## [PROBLEM TO SOLVE]
Reproduce the full set of records verbatim.

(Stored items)
================================

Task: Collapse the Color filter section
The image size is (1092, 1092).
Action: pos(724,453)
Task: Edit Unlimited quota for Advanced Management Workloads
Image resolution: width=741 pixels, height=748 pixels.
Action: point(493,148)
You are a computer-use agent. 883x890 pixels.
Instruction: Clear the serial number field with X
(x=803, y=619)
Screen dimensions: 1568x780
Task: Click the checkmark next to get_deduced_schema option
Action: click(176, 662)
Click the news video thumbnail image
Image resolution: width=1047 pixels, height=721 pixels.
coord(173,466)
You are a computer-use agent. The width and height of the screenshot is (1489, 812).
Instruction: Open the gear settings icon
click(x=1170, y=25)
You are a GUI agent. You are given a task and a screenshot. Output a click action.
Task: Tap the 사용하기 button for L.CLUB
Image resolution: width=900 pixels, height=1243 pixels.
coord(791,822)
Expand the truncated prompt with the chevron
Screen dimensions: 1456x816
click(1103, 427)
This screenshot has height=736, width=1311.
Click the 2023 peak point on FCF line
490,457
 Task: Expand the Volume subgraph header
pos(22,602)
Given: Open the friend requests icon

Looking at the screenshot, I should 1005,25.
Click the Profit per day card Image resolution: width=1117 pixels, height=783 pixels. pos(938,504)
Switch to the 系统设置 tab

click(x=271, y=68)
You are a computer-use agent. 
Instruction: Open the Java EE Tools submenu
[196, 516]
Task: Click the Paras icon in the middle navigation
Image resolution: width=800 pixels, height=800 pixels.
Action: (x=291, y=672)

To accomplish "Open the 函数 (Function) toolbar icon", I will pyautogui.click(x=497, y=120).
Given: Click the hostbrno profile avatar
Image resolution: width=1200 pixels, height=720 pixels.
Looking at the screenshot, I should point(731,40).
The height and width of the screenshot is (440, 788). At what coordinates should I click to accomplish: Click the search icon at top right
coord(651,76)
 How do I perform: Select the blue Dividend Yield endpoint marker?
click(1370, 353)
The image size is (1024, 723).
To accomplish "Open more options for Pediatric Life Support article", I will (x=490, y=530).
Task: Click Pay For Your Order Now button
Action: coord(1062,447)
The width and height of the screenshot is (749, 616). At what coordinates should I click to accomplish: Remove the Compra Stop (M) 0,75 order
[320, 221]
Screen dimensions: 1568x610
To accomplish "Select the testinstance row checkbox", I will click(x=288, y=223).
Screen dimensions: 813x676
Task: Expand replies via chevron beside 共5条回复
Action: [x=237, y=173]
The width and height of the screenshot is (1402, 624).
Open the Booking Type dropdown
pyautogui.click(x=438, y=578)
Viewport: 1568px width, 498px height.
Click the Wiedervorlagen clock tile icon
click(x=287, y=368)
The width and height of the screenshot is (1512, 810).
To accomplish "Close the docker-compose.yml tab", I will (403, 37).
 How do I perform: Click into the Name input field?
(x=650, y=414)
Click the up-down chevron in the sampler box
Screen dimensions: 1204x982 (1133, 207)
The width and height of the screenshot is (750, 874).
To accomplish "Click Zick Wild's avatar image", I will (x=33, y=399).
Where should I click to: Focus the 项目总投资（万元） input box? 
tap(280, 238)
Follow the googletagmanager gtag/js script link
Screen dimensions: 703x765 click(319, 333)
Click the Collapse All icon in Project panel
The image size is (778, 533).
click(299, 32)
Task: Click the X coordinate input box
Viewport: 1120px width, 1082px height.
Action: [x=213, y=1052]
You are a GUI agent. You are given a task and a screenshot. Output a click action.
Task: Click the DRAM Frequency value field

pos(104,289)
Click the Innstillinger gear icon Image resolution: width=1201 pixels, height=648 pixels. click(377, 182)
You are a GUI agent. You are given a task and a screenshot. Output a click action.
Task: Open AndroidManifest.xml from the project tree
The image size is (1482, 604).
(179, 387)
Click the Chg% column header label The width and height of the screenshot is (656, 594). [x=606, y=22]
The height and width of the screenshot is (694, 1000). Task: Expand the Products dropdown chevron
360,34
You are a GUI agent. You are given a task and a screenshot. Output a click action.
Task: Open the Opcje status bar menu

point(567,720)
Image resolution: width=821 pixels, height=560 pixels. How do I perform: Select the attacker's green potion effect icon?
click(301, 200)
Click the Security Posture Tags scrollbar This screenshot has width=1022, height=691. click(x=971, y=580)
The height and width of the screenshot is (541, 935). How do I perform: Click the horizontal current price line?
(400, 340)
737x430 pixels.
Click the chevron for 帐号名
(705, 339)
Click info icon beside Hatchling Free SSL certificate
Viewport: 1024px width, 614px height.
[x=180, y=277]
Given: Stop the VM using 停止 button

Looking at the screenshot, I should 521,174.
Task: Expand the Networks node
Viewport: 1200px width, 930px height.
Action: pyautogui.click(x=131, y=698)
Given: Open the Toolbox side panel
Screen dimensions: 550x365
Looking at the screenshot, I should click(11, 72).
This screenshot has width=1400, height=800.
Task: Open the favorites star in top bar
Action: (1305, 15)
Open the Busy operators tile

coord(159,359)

================================

## [EXERCISE OUTPUT]
Task: Collapse the Color filter section
The image size is (1092, 1092).
Action: pos(724,453)
Task: Edit Unlimited quota for Advanced Management Workloads
Image resolution: width=741 pixels, height=748 pixels.
Action: point(493,148)
You are a computer-use agent. 883x890 pixels.
Instruction: Clear the serial number field with X
(x=803, y=619)
Screen dimensions: 1568x780
Task: Click the checkmark next to get_deduced_schema option
Action: click(176, 662)
Click the news video thumbnail image
Image resolution: width=1047 pixels, height=721 pixels.
coord(173,466)
You are a computer-use agent. The width and height of the screenshot is (1489, 812).
Instruction: Open the gear settings icon
click(x=1170, y=25)
You are a GUI agent. You are given a task and a screenshot. Output a click action.
Task: Tap the 사용하기 button for L.CLUB
Image resolution: width=900 pixels, height=1243 pixels.
coord(791,822)
Expand the truncated prompt with the chevron
Screen dimensions: 1456x816
click(1103, 427)
This screenshot has height=736, width=1311.
Click the 2023 peak point on FCF line
490,457
 Task: Expand the Volume subgraph header
pos(22,602)
Given: Open the friend requests icon

Looking at the screenshot, I should 1005,25.
Click the Profit per day card Image resolution: width=1117 pixels, height=783 pixels. pos(938,504)
Switch to the 系统设置 tab

click(x=271, y=68)
You are a computer-use agent. 
Instruction: Open the Java EE Tools submenu
[196, 516]
Task: Click the Paras icon in the middle navigation
Image resolution: width=800 pixels, height=800 pixels.
Action: (x=291, y=672)

To accomplish "Open the 函数 (Function) toolbar icon", I will pyautogui.click(x=497, y=120).
Given: Click the hostbrno profile avatar
Image resolution: width=1200 pixels, height=720 pixels.
Looking at the screenshot, I should point(731,40).
The height and width of the screenshot is (440, 788). At what coordinates should I click to accomplish: Click the search icon at top right
coord(651,76)
 How do I perform: Select the blue Dividend Yield endpoint marker?
click(1370, 353)
The image size is (1024, 723).
To accomplish "Open more options for Pediatric Life Support article", I will (x=490, y=530).
Task: Click Pay For Your Order Now button
Action: coord(1062,447)
The width and height of the screenshot is (749, 616). At what coordinates should I click to accomplish: Remove the Compra Stop (M) 0,75 order
[320, 221]
Screen dimensions: 1568x610
To accomplish "Select the testinstance row checkbox", I will click(x=288, y=223).
Screen dimensions: 813x676
Task: Expand replies via chevron beside 共5条回复
Action: [x=237, y=173]
The width and height of the screenshot is (1402, 624).
Open the Booking Type dropdown
pyautogui.click(x=438, y=578)
Viewport: 1568px width, 498px height.
Click the Wiedervorlagen clock tile icon
click(x=287, y=368)
The width and height of the screenshot is (1512, 810).
To accomplish "Close the docker-compose.yml tab", I will (403, 37).
 How do I perform: Click into the Name input field?
(x=650, y=414)
Click the up-down chevron in the sampler box
Screen dimensions: 1204x982 (1133, 207)
The width and height of the screenshot is (750, 874).
To accomplish "Click Zick Wild's avatar image", I will (x=33, y=399).
Where should I click to: Focus the 项目总投资（万元） input box? 
tap(280, 238)
Follow the googletagmanager gtag/js script link
Screen dimensions: 703x765 click(319, 333)
Click the Collapse All icon in Project panel
The image size is (778, 533).
click(299, 32)
Task: Click the X coordinate input box
Viewport: 1120px width, 1082px height.
Action: [x=213, y=1052]
You are a GUI agent. You are given a task and a screenshot. Output a click action.
Task: Click the DRAM Frequency value field

pos(104,289)
Click the Innstillinger gear icon Image resolution: width=1201 pixels, height=648 pixels. click(377, 182)
You are a GUI agent. You are given a task and a screenshot. Output a click action.
Task: Open AndroidManifest.xml from the project tree
The image size is (1482, 604).
(179, 387)
Click the Chg% column header label The width and height of the screenshot is (656, 594). [x=606, y=22]
The height and width of the screenshot is (694, 1000). Task: Expand the Products dropdown chevron
360,34
You are a GUI agent. You are given a task and a screenshot. Output a click action.
Task: Open the Opcje status bar menu

point(567,720)
Image resolution: width=821 pixels, height=560 pixels. How do I perform: Select the attacker's green potion effect icon?
click(301, 200)
Click the Security Posture Tags scrollbar This screenshot has width=1022, height=691. click(x=971, y=580)
The height and width of the screenshot is (541, 935). How do I perform: Click the horizontal current price line?
(400, 340)
737x430 pixels.
Click the chevron for 帐号名
(705, 339)
Click info icon beside Hatchling Free SSL certificate
Viewport: 1024px width, 614px height.
[x=180, y=277]
Given: Stop the VM using 停止 button

Looking at the screenshot, I should 521,174.
Task: Expand the Networks node
Viewport: 1200px width, 930px height.
Action: pyautogui.click(x=131, y=698)
Given: Open the Toolbox side panel
Screen dimensions: 550x365
Looking at the screenshot, I should click(11, 72).
This screenshot has width=1400, height=800.
Task: Open the favorites star in top bar
Action: (1305, 15)
Open the Busy operators tile

coord(159,359)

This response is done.